All this notwithstanding, I dreamed what all losers dream, about one day writing a book that would bring me fame and fortune. To learn how to become a great writer, I became what in the last century was called the nègre (or ghostwriter, as they say today, to be politically correct) for an author of detective stories who gave himself an American name to improve sales, like the actors in spaghetti westerns.

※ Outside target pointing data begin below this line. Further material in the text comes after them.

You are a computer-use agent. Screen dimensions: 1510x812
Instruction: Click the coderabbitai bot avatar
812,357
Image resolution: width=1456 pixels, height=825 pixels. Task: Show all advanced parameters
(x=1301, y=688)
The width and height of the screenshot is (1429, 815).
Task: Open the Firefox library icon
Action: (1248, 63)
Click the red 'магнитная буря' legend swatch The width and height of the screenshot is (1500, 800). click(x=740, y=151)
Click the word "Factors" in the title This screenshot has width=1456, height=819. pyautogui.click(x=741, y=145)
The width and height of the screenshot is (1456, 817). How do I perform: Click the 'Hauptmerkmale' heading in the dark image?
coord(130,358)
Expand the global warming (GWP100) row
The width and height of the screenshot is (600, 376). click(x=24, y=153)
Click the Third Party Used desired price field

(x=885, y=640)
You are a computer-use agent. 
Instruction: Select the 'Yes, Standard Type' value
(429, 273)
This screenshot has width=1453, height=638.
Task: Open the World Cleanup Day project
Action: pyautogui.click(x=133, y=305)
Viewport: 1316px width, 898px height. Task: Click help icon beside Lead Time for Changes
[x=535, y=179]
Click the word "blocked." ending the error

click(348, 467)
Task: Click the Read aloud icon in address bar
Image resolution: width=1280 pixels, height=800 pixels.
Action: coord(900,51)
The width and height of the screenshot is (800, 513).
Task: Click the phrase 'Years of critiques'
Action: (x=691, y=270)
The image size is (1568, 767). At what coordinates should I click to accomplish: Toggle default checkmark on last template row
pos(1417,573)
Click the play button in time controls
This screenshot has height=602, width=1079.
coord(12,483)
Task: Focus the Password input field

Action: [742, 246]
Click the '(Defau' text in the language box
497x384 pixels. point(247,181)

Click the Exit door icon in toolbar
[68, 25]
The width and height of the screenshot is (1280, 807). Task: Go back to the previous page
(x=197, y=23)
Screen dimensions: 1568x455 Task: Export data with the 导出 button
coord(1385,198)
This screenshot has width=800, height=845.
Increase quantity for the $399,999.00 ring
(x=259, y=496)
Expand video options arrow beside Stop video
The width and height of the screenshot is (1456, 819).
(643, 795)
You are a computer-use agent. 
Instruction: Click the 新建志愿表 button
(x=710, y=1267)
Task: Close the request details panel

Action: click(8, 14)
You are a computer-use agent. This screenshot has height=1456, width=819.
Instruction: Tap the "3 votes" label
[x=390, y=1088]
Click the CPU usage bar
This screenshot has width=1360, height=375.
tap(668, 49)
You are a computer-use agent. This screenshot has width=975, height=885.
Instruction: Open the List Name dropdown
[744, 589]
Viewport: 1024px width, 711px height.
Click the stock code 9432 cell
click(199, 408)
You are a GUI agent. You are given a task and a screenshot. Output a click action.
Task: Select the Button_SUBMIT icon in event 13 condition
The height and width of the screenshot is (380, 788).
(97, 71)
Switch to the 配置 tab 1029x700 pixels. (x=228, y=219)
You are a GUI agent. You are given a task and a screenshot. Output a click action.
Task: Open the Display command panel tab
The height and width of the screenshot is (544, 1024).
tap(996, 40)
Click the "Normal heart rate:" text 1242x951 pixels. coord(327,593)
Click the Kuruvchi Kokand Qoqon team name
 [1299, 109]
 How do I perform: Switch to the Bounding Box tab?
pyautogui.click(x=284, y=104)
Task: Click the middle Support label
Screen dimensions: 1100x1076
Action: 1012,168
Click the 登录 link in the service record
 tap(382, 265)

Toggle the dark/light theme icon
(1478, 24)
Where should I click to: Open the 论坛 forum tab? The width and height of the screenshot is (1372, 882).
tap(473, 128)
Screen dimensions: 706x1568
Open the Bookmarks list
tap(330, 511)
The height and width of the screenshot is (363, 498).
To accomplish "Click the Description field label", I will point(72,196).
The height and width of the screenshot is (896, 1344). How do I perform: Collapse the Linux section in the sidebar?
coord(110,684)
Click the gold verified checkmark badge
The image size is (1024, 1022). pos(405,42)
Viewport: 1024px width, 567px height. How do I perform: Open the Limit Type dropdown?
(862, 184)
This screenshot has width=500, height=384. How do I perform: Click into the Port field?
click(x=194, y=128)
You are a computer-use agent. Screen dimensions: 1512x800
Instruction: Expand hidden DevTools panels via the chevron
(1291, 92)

But I enjoyed working in the shadows, hidden behind a double veil (the Other’s and the Other’s other name).
Writing detective stories for somebody else was easy, all you had to do was imitate the style of Chandler or, at worst, Mickey Spillane. But when I tried writing a book of my own, I realized that in describing someone or something, I’d always be making cultural allusions: I couldn’t just say that so-and-so was walking along on a bright cloudless afternoon, but would end up saying he was walking “beneath a Canaletto sky.” I know that this was what D’Annunzio used to do: in order to say that a certain Costanza Landbrook had a particular quality, he would write that she seemed like a creation of Thomas Lawrence; of Elena Muti he observed that her features recalled certain profiles of early Moreau, and that Andrea Sperelli reminded him of the portrait of the unknown gentleman in the Borghese Gallery. And to understand what’s going on in a novel, you had to thumb through issues of art history magazines on sale in the bookstalls.
If D’Annunzio was a bad writer, that didn’t mean I had to be one. To rid myself of the habit of citing others, I decided not to write at all.